„Wir könnten 400 00 Wohnungen bauen“

von Redaktion

INTERVIEW Handwerkspräsident Franz Xaver Peteranderl über den Mangel an Gebäuden

München – Eine bessere Neubauförderung für Familien, weniger Bauvorschriften, geringere Energie-Standards: Nach einem drastischen Einbruch bei den Baugenehmigungen hat die Bundesregierung 14 Maßnahmen präsentiert, die den Bau neuer Wohnungen ankurbeln sollen. Wir sprachen mit Franz Xaver Peteranderl, Präsident des Bayerischen Handwerkstages (BHT) sowie der Handwerkskammer für München und Oberbayern, über die Pläne.

14 Punkte sollen dafür sorgen, dass in Deutschland neue Wohnungen entstehen. Ist das realistisch?

Das wichtigste Ergebnis ist, dass sich die Regierung überhaupt bewegt hat. Sie hat erkannt, dass die Bauwirtschaft eine Schlüsselbranche ist und dass angesichts des Einbruchs am Wohnungsmarkt etwas getan werden muss. Jetzt ist wichtig, dass die 14 Ankündigungen schnell und unbürokratisch umgesetzt werden.

Welcher Punkt ist Ihnen besonders wichtig?

Ein gutes Beispiel ist der standardisierte Gebäudetyp E.

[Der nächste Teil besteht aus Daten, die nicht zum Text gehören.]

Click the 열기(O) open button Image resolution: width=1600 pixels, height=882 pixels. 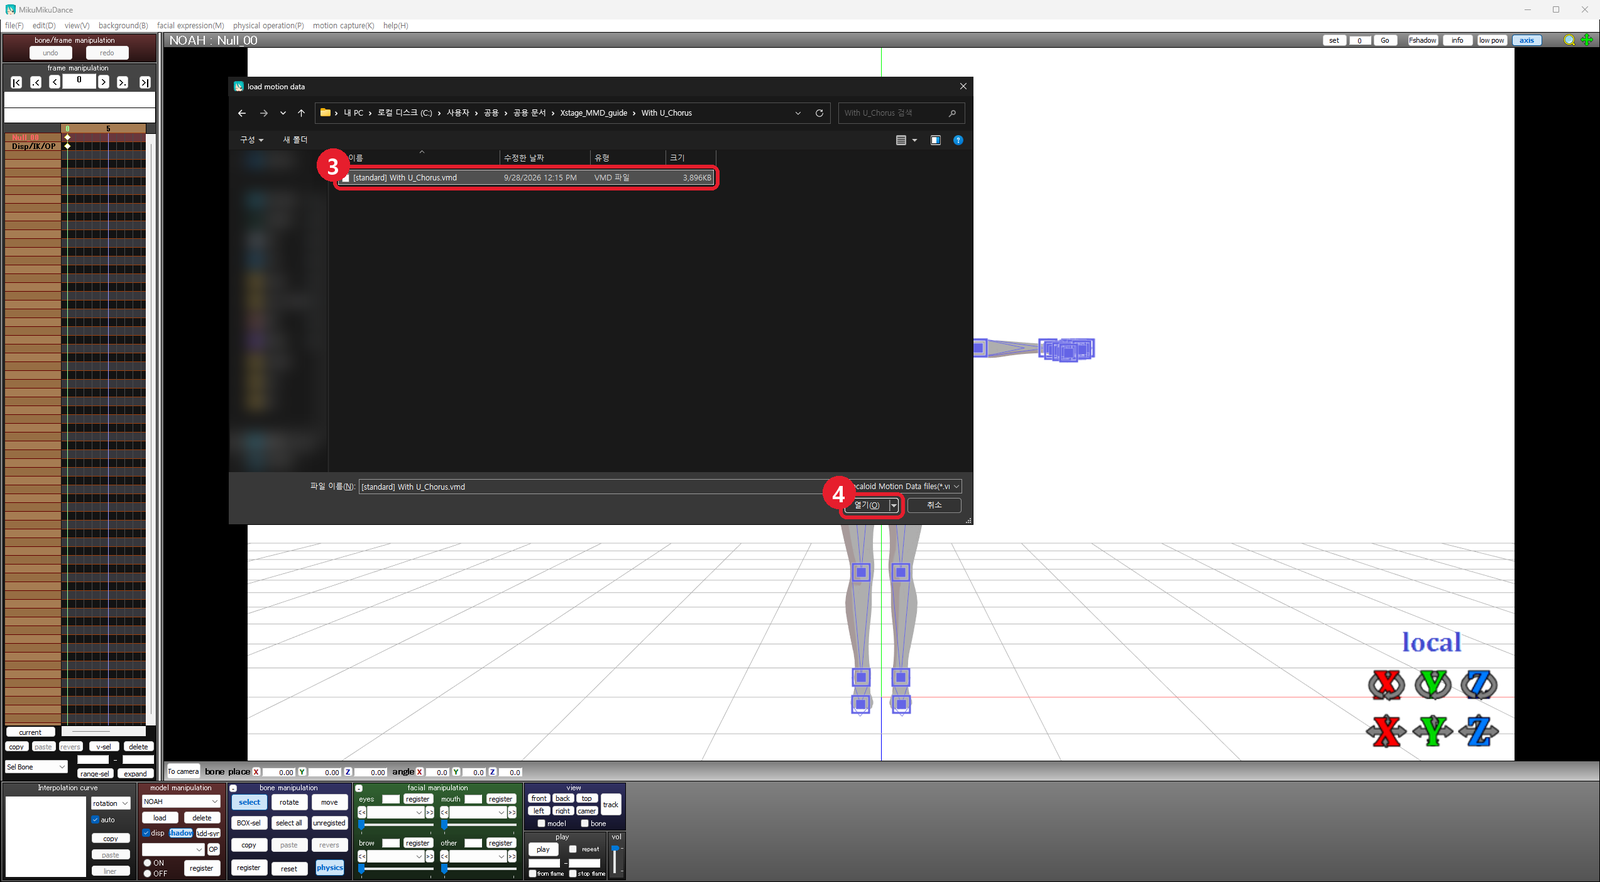(866, 505)
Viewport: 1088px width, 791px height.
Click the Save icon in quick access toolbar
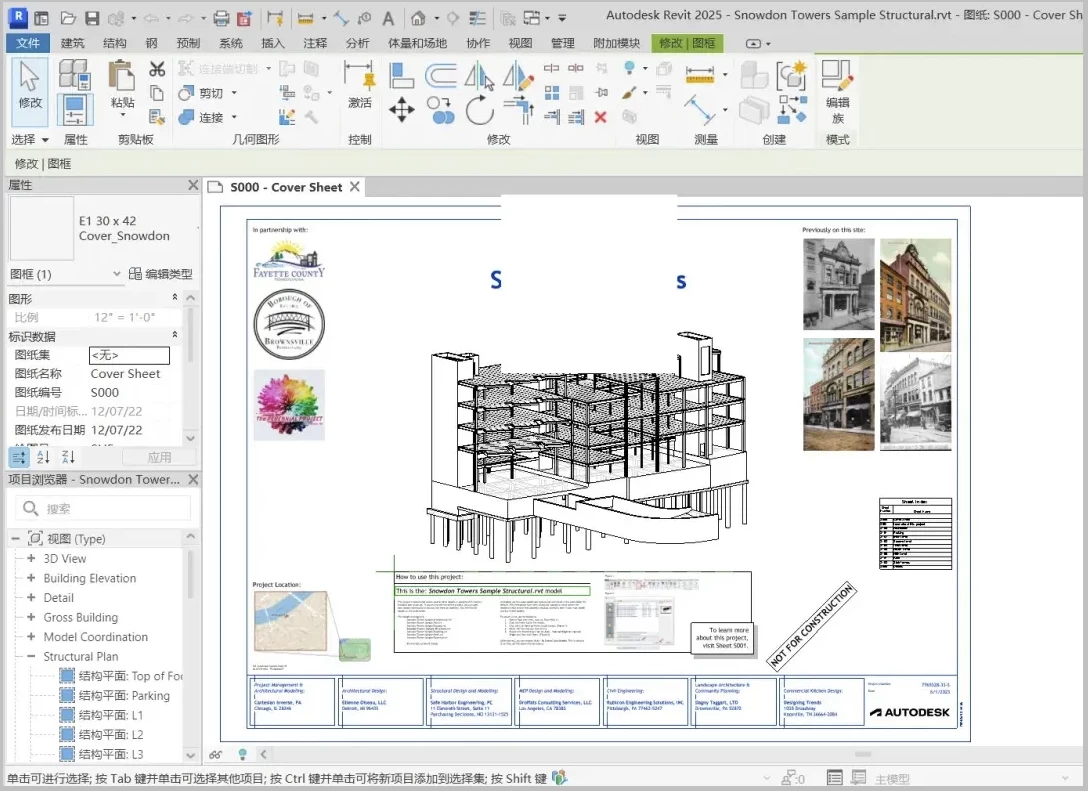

Was hat es damit auf sich?

Sobald ein Gebäude dieses Typs in einem Bundesland genehmigt wird, kann das gleiche Gebäude in allen anderen 15 Bundesländern auch gebaut werden.

Ohne Genehmigung?

Es gibt noch die örtlichen Genehmigungen, etwa der Abstand zum Nachbargebäude. Auch die Naturschutzbehörde wird noch einmal einen Blick auf den Grünflächenplan werfen. Aber die eigentliche Genehmigung für das Gebäude ist schon durch – das beschleunigt den Bau im Endeffekt erheblich.

Wie läuft das aktuell?

Der Architekt erstellt einen Plan und reicht den Plan zur Genehmigung ein. Da aber jedes Bundesland eine eigene Bauordnung hat und jede Kommune über zusätzliche Regularien verfügt, sind die Verfahren oftmals sehr langwierig.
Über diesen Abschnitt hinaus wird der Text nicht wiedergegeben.